Atheists are unhappy? Really? April 23, 2009

Most studies looking at the demography of religion take a broad look – religion as a continuum from the highly devout to the stridently atheist. They tend to find that the religious people are, the happier they are.

But it’s pretty hard to gauge what that actually means for atheists. Atheists are different from religious people with doubts. Also, many atheists in religious countries find themselves marginalised and excluded.

Luke Galen, a psychologist at Grand Valley State University, has recently completed a study comparing members of the Center For Inquiry (CFI) in Michigan with local Church goers. He recently gave a talk to CFI Michigan, which you can find as a podcast and slides over on the Reasonable Doubt.

The full thing is well worth a listen (if you have a spare hour, as I did on a flight earlier this week!). But for the time pressured, here’s what I think is the most interesting take-home.

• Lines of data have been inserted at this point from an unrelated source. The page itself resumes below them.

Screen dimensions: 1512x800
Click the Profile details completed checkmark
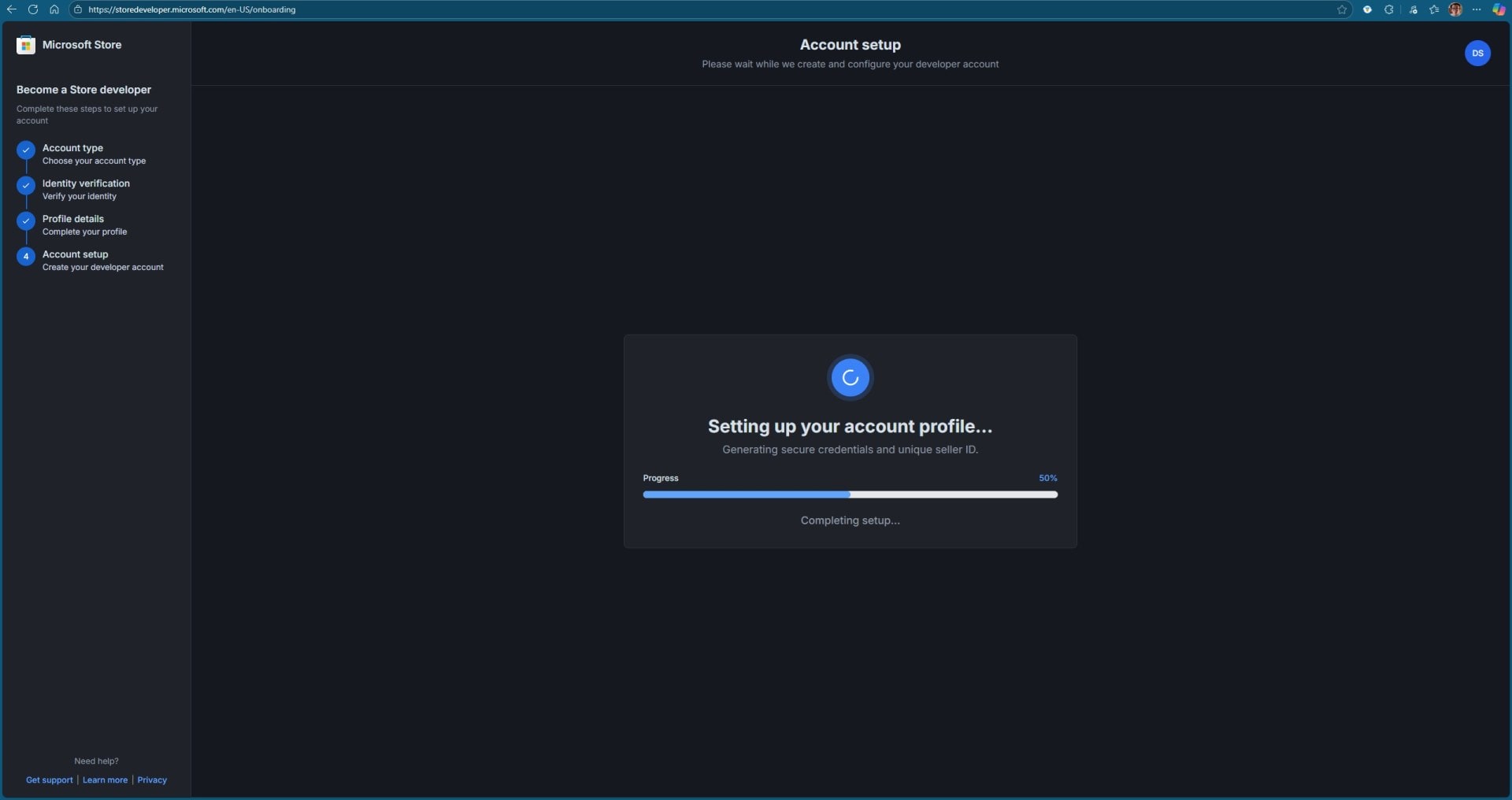point(26,221)
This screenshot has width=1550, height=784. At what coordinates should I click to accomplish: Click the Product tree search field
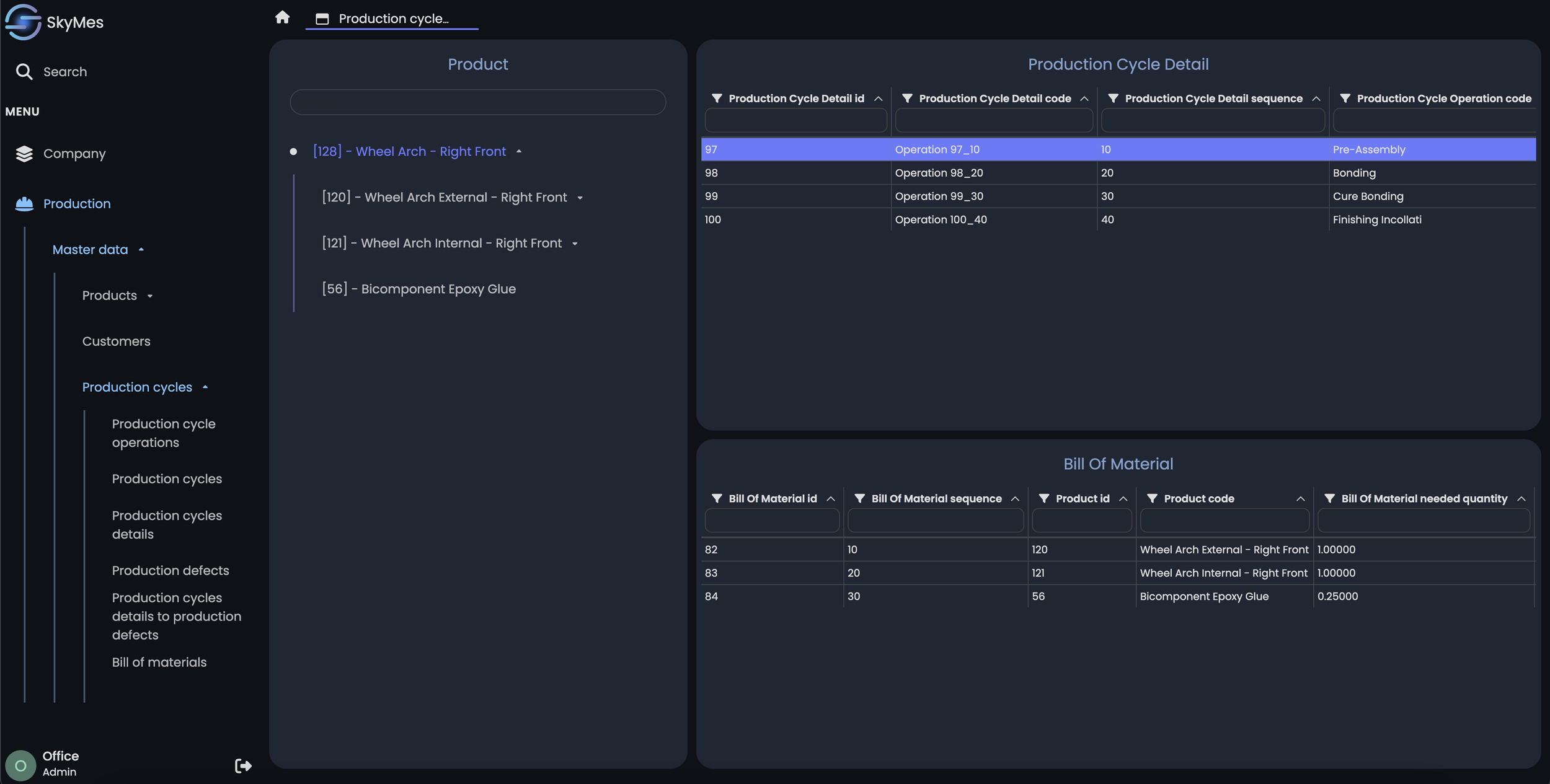477,102

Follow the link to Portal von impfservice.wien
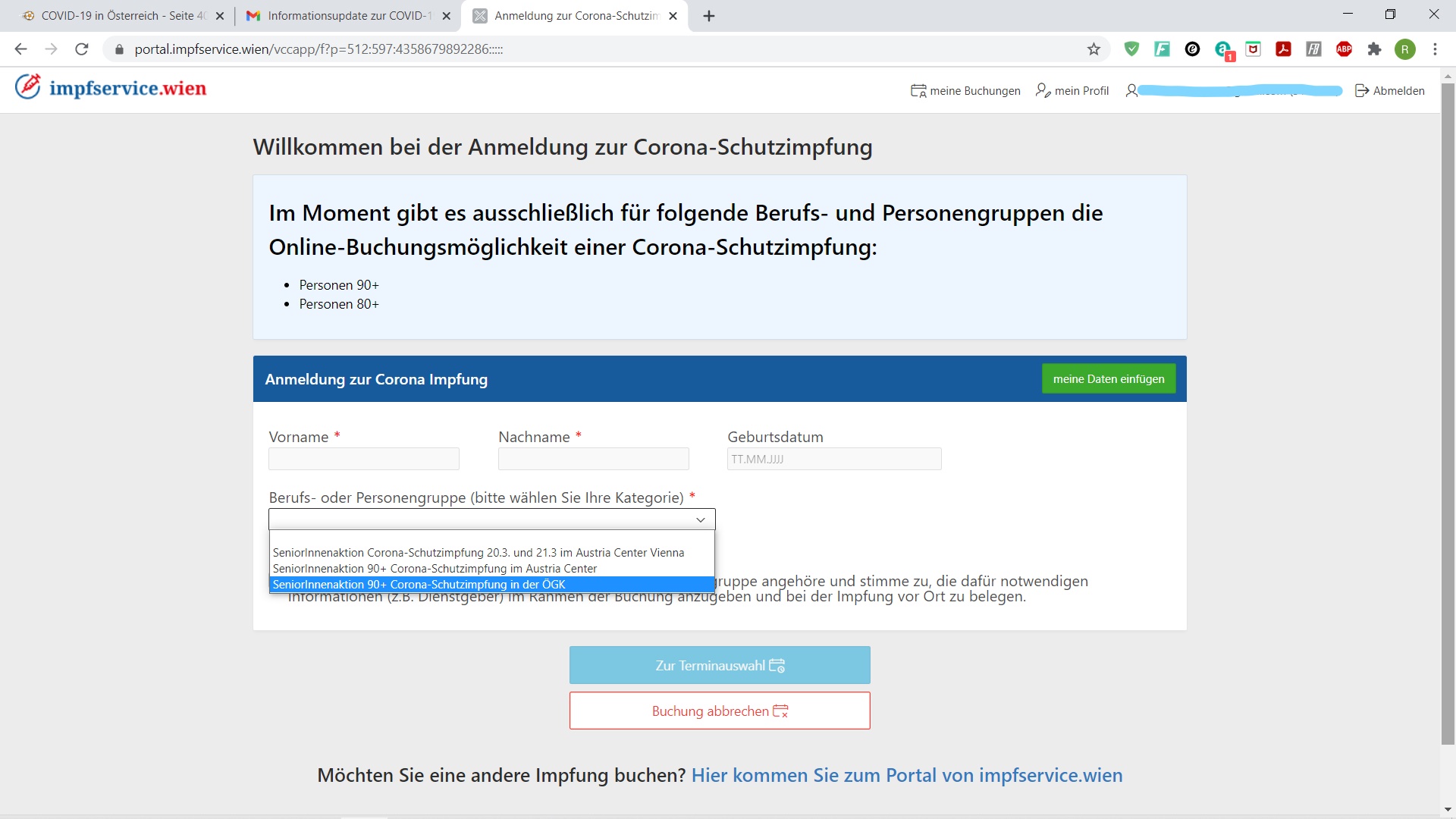pos(906,776)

Atheists in the USA are a pretty reviled group. Perhaps this social exclusion is a contributor to their unhappiness. However, Galen found that, on average, CFI members were as happy as the Church members and in fact probably somewhat above average happiness.

What makes Galen’s study interesting is the members of CFI, although mostly atheists, have a social group to give them a bit of positive affirmation and group luvin (if they want it!).Galen_2009_emotional_stabAnother key result is shown in the figure. The people with the high emotional stability are those at either extreme of the belief scale. The people with the problem are those in the middle. So it seems that, in this group at least, confident non-believers who have a like-minded peer group have similar emotional characteristics to the confident believers.

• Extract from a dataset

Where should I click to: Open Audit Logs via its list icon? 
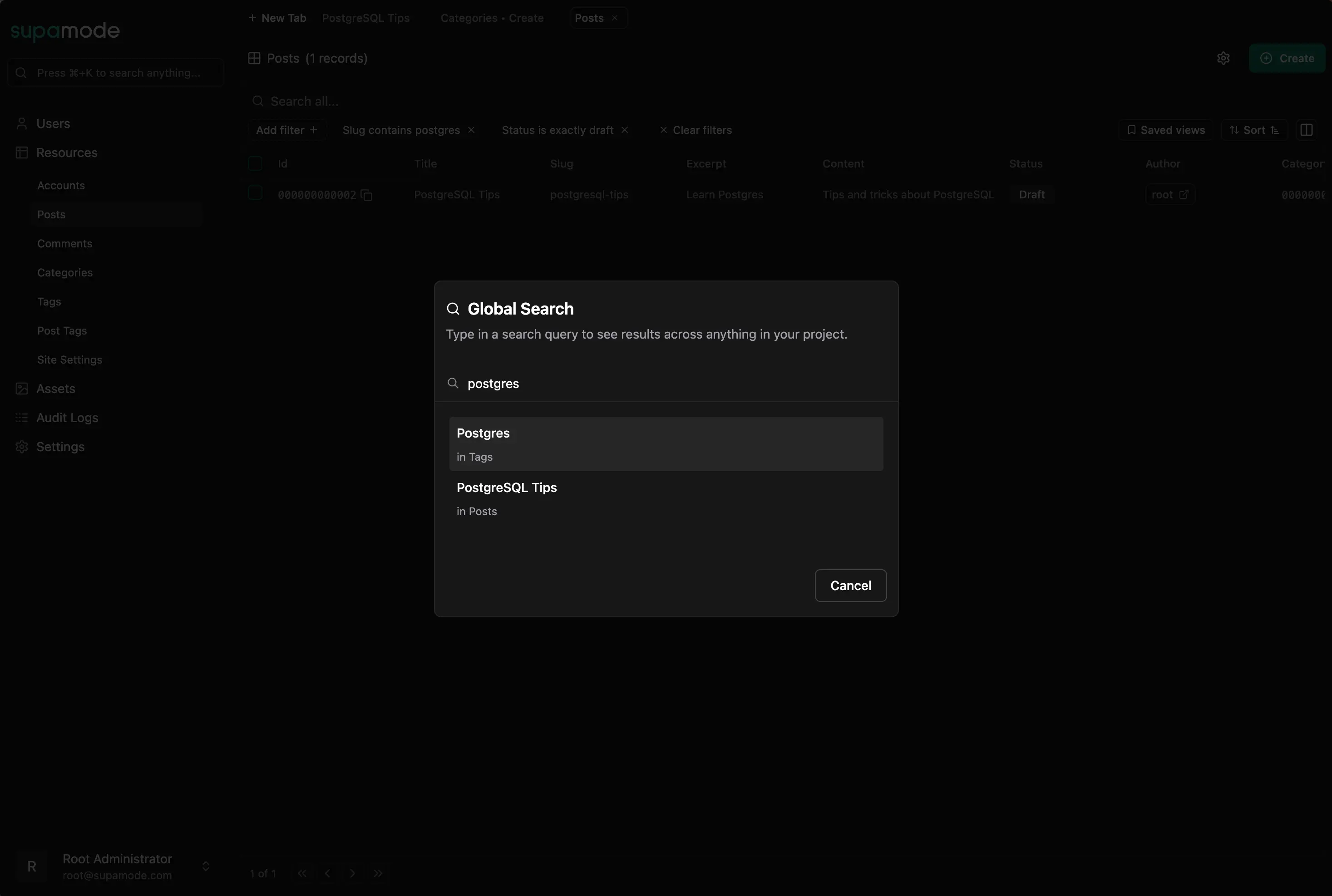(21, 417)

In other words, it’s not the belief or non-belief that counts, it’s personal conviction and social recognition that contributes to happiness.

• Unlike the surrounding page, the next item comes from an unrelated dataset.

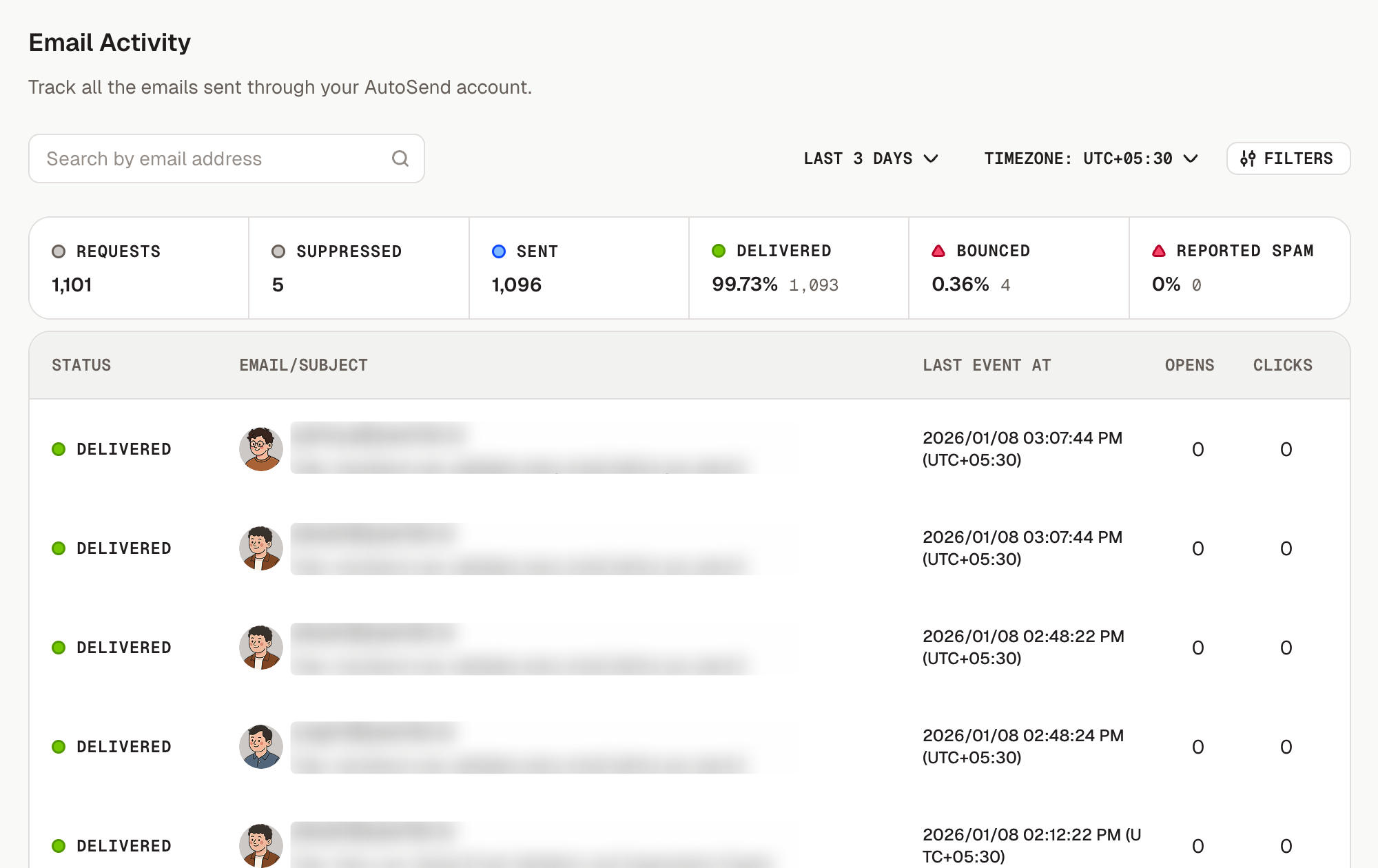Click the gray dot beside SUPPRESSED
The height and width of the screenshot is (868, 1378).
pos(279,251)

Galen found a number of other interesting differences between the two groups. Compared with the Churchgoers, CFI members were:

  • More open to experience
  • Less agreeable (i.e. more independent minded, more likely to argue their case and less likely to accept another’s views).
  • Better educated
  • Less conscientious.

Now, what I wonder looking at all this is whether you’d get the same results in a country like the UK, where atheism is far more acceptable and religious attendance is considered to be somewhat socially abnormal. I’d be willing to bet that atheism is not strongly linked to agreeableness, for a start.